Camelot has promised to cut its profit margin by half as one of a series of pledges made in its second social report.

The UK National Lottery operator says it will attempt to halve its profits from the current one per cent of sales to 0.5 per cent over the seven-year period of its second licence, which began in December 2000.

It will do this partly by greater investment, but if it should exceed planned profit levels for any reason, it will share the extra money with the National Lottery Distribution Fund, which distributes lottery cash.

The move was a response to stakeholder feedback which revealed that the public found the company’s current level of profits unacceptable, Camelot said.

It had been agreed as part of a package of new measures aimed at improving the company’s social responsibility.
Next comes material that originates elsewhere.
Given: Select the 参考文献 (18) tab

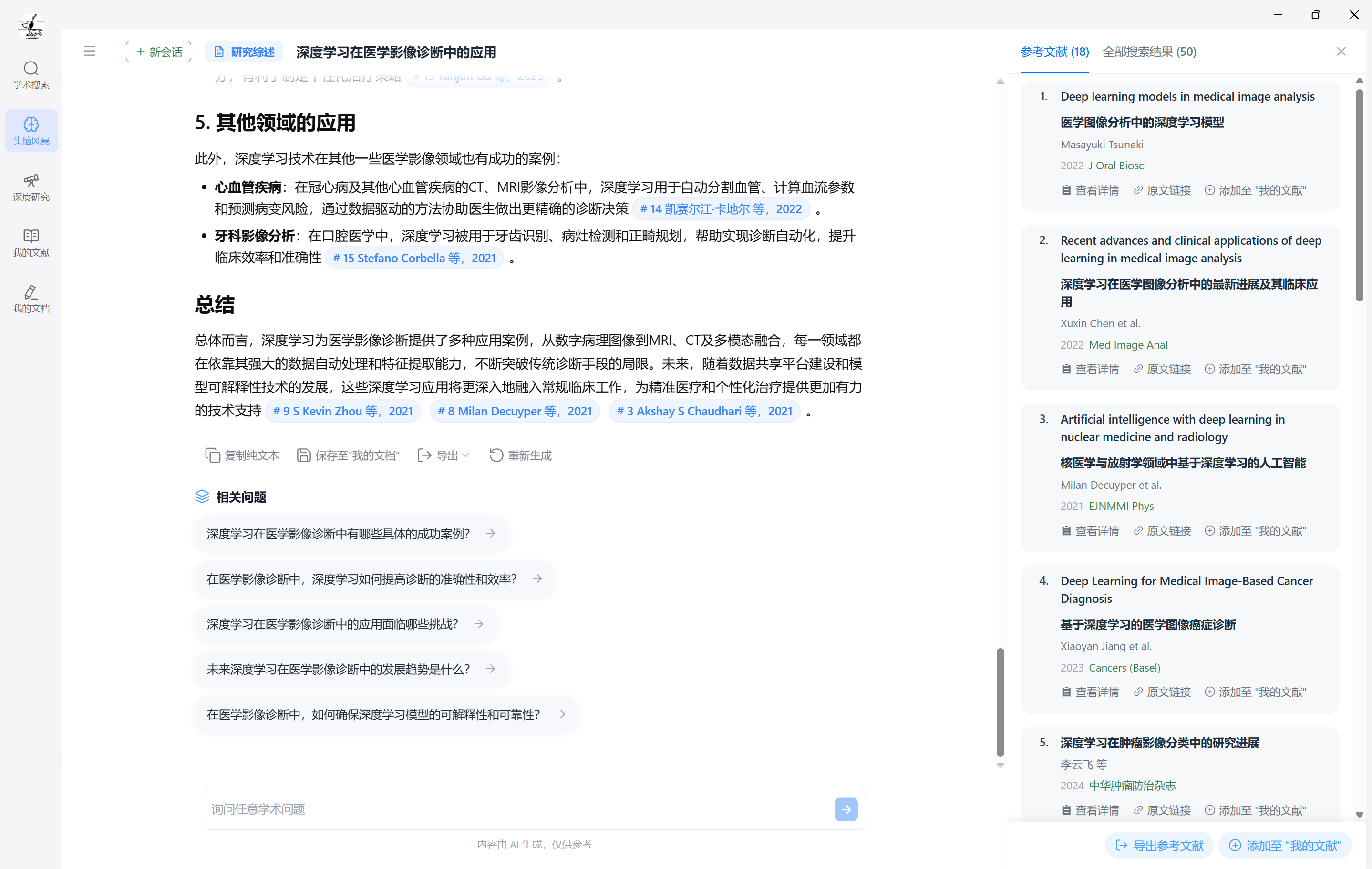Looking at the screenshot, I should coord(1054,52).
Although Camelot claims its record is good on profits and executive pay levels, concerns about both had figured in recent stakeholder dialogue. Last year the company reduced its executive director’s salary package by a third when Dianne Thompson took up the post.

The social report also commits the company to:

begin collecting data on the equal opportunities policies of its suppliers as a precursor to promoting best practice through its supply chain

carry out stakeholder consultation on the management of complaints about the business.

It also says it will double the number of test purchase visits to check whether retailers are selling to people under the age of 18. Last year there were around 5000 visits, but this will rise to 10,000 a year in the second licence period.